子查询
目的: 有时候,你要回答的问题无法通过直接处理数据库中的现有表格获得答案。但是,如果我们能通过现有的表格创建新的表格,我们就能查询这些新的表格,并回答我们的问题。
子查询简介
子查询和表格表达式都是用来通过查询创建一个表格,然后再编写一个查询来与这个新创建的表格进行互动。每当我们需要使用现有表格创建新的表格,然后需要再次查询时,就表明我们需要使用某种子查询。

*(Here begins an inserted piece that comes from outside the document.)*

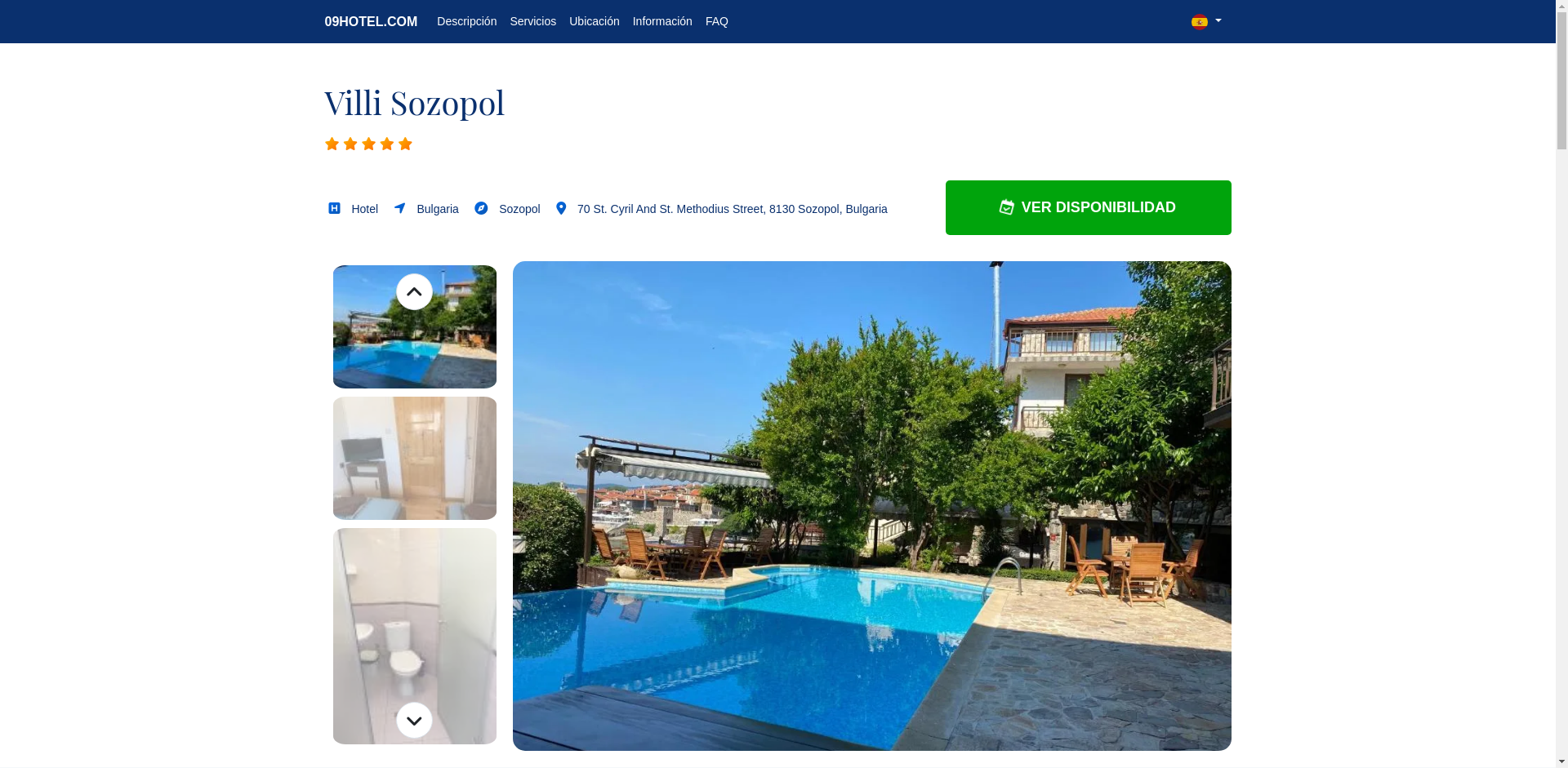Click the VER DISPONIBILIDAD button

某些查询(也成为内层查询或嵌套查询Subqueries)是可用于多个步骤的工具.
以营销经理为例, 哪些渠道平均每天发送给Parch&Posey的流量最大?
- 首先查询基础表, 确保数据可用
- 统计每天每个渠道的所有事件
- 将以上查询构建为子查询表, 要做到这一点, 首先将以上查询放入括号中, 并将其用在编写下个查询的FROM子句, 子查询需要别名, 在括号后面添加别名
- 在创建的事件列中计算平均值, 由于子查询就像FROM 子句的一个表格一样, 我们将在子查询之后放置一个GROUP BY子句, 由于现在是根据这个新的聚合重新查询, 因此不再需要在子查询中使用ORDER BY语句
SELECT channel,
AVG(event_count) AS avg_event_count
FROM
(SELECT DATE_TRUNC('day', occurred_at) AS day,
channel,
COUNT(*) AS event_count
FROM demo.web_events_full
GROUP BY 1, 2
) sub
GROUP BY 1
ORDER BY 2 DESC
以上代码, 首先运行内层查询, 然后针对内层查询创建的结果集来运行外层查询, 查询结果如下
image.png
子查询格式
在使用子查询时,要让读者能够轻松地判断查询的哪个部分将一起执行。大部分人的做法是按照某种方式缩进子查询.
- 格式糟糕的查询
示例1: 无法判断查询的作用
image.png示例2: 不是太糟糕, 但是还有更好的写法.
image.png- 格式清晰的查询
示例3:
SELECT *
FROM (SELECT DATE_TRUNC('day',occurred_at) AS day,
channel, COUNT(*) as events
FROM web_events
GROUP BY 1,2
ORDER BY 3 DESC) sub;
示例4:
SELECT *
FROM (SELECT DATE_TRUNC('day',occurred_at) AS day,
channel, COUNT(*) as events
FROM web_events
GROUP BY 1,2
ORDER BY 3 DESC) sub
GROUP BY channel
ORDER BY 2 DESC;
更多子查询内容
子查询可以在查询中的若干地方使用, 无论是表名称, 列名称还是个别值, 尤其适用于条件逻辑, 可与WHERE
或JOIN
子句协同使用, 或用于CASE语句的WHEN
部分.
例如, 你可能希望仅返回与Parch&Posies首个订单相同月份的订单
要获取首个订单的日期, 你可以编写一个带有MIN
函数的子查询, 以下代码获取首个订单的信息
SELECT MIN(occurred_at) AS min
FROM orders
在以上代码中, 再添加一个DATE_TRUNC函数来获取首个订单的月份
SELECT DATE_TRUNC('month', MIN(occurred_at)) AS min
FROM orders
最后使用上面的子查询, 来使用WHERE
筛选订单表, 并按occurred_at列进行分类,
SELECT *
FROM orders
WHERE DATE_TRUNC('month', occurred_at) =
(SELECT DATE_TRUNC('month', MIN(occurred_at)) AS min
FROM orders)
ORDER BY occurred_at
此查询可行的原因是子查询的结果只有一个单元格
image.png大多数条件逻辑都可以和包含单个单元格结果的子查询一起使用, 但是IN
是唯一一种, 当内层查询包含多个结果时可用的条件逻辑类型.
提示
注意,在条件语句中编写子查询时,不能包含别名。这是因为该子查询会被当做单个值(或者对于 IN 情况是一组值),而不是一个表格。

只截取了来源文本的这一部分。